(Work order):
Take the line with "You are a GUI" and every line after it in the entries below, and set them down exactly, without any pictures.
++++ Task input
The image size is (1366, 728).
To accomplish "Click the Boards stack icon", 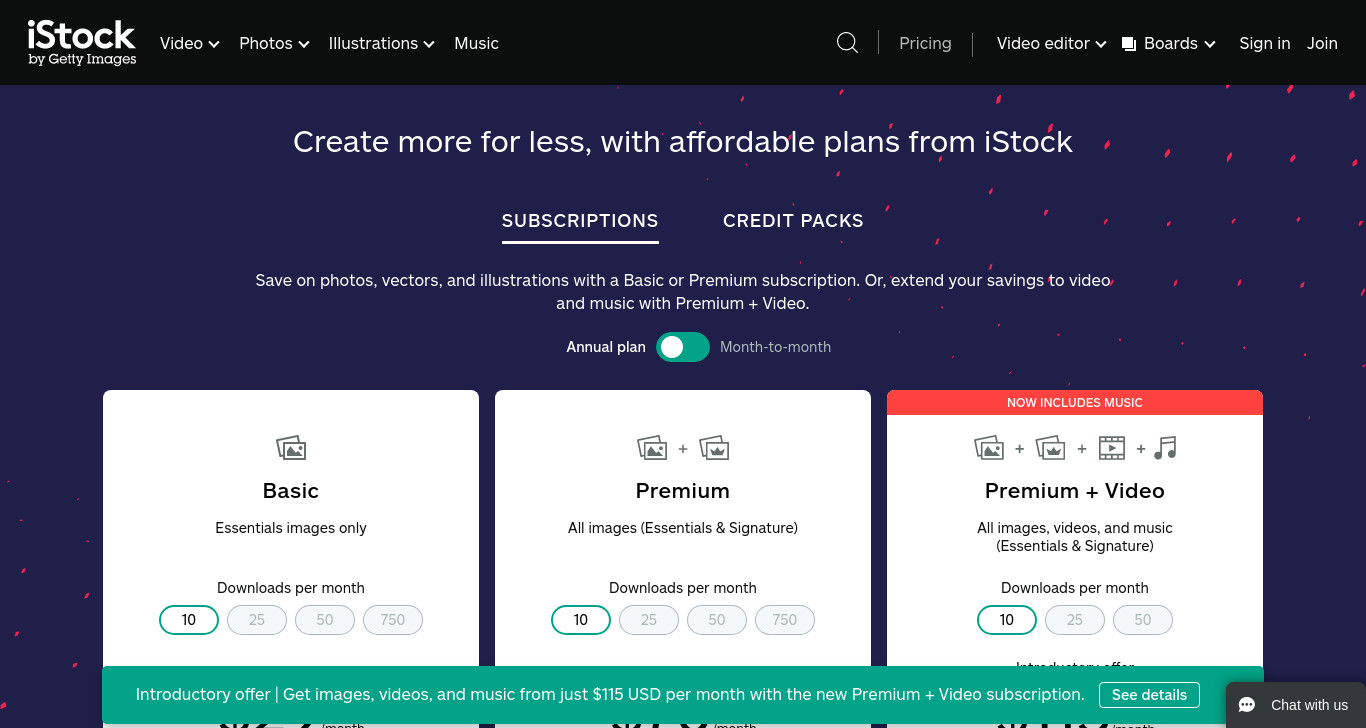I will pyautogui.click(x=1129, y=44).
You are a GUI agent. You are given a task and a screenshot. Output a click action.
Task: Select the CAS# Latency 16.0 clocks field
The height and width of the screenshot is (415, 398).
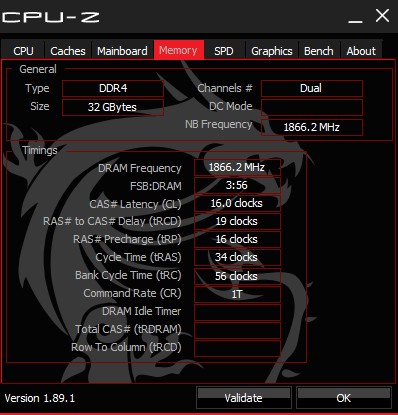click(x=237, y=203)
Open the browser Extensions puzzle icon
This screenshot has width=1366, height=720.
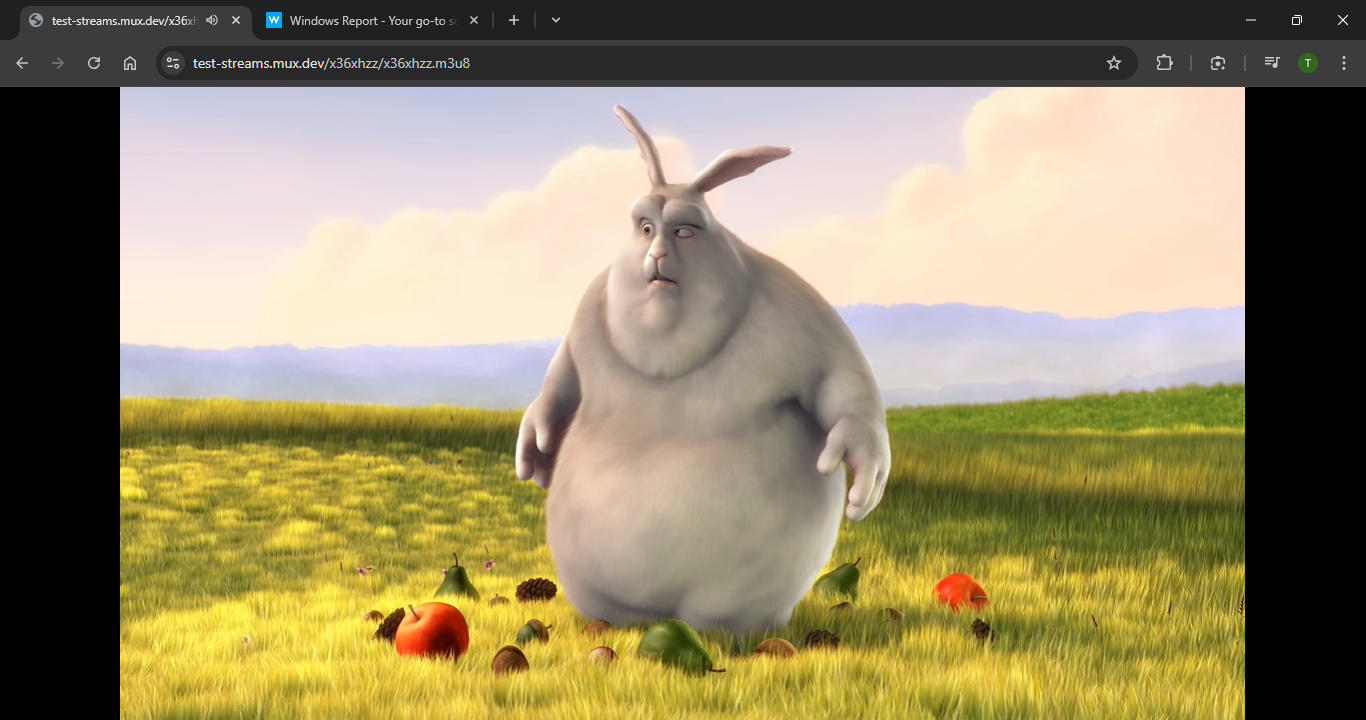pyautogui.click(x=1164, y=62)
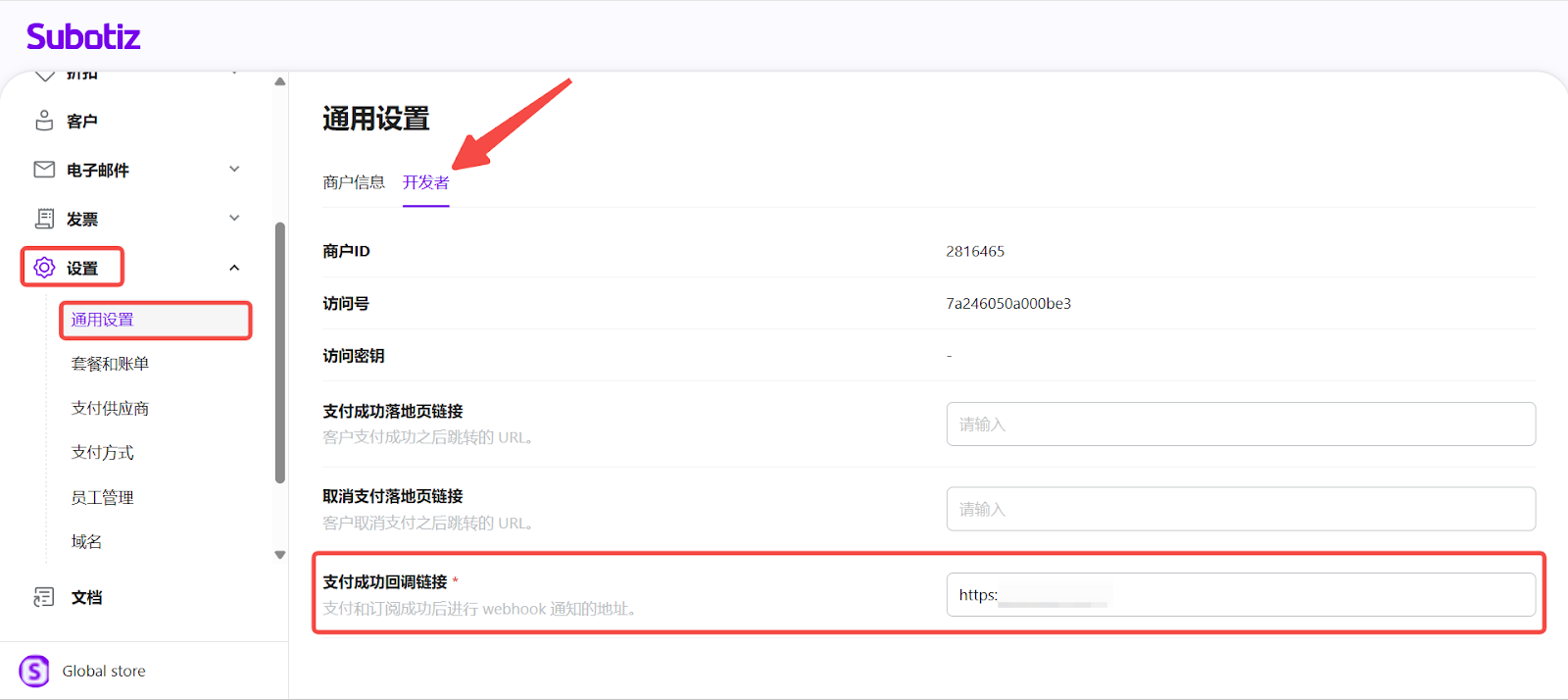Click the 取消支付落地页链接 input field
This screenshot has width=1568, height=700.
[1240, 510]
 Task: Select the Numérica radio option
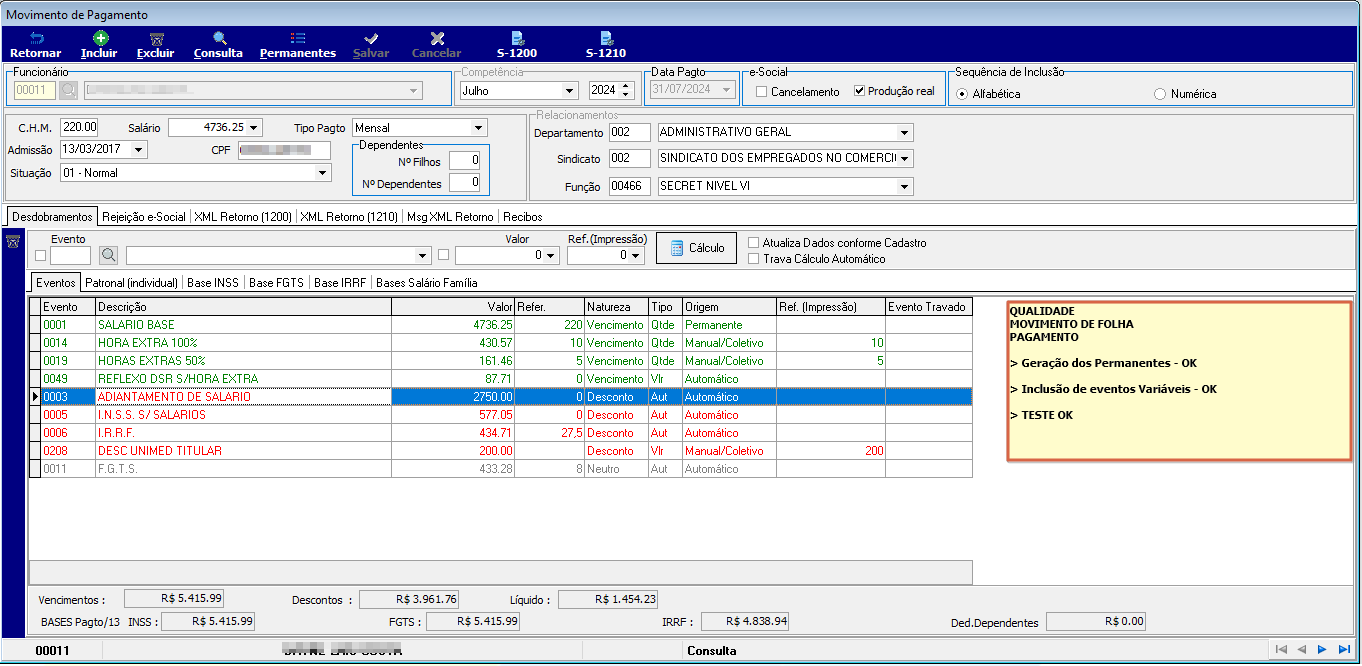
++++++++
(Reply to the task):
You are a GUI agent. You are given a task and a screenshot. Output a click action.
Task: Select the CAS# Latency 16.0 clocks field
The height and width of the screenshot is (415, 398).
click(x=237, y=203)
Open the browser Extensions puzzle icon
This screenshot has width=1366, height=720.
pyautogui.click(x=1164, y=62)
Click the 取消支付落地页链接 input field
This screenshot has width=1568, height=700.
[1240, 510]
 Task: Select the Numérica radio option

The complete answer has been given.